- GIVEN EXERCISE:
Repeat each of the rows below word for word, without changing anything.

Data records:
....................

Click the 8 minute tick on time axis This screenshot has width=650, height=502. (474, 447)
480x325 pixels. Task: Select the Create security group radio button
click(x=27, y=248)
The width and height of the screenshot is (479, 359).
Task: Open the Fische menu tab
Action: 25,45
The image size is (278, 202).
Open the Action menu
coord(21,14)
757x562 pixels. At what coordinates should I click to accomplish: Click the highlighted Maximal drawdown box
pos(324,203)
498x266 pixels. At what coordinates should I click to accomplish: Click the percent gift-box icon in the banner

....................

- FULL SOLUTION:
Click the 8 minute tick on time axis This screenshot has width=650, height=502. (474, 447)
480x325 pixels. Task: Select the Create security group radio button
click(x=27, y=248)
The width and height of the screenshot is (479, 359).
Task: Open the Fische menu tab
Action: 25,45
The image size is (278, 202).
Open the Action menu
coord(21,14)
757x562 pixels. At what coordinates should I click to accomplish: Click the highlighted Maximal drawdown box
pos(324,203)
498x266 pixels. At what coordinates should I click to accomplish: Click the percent gift-box icon in the banner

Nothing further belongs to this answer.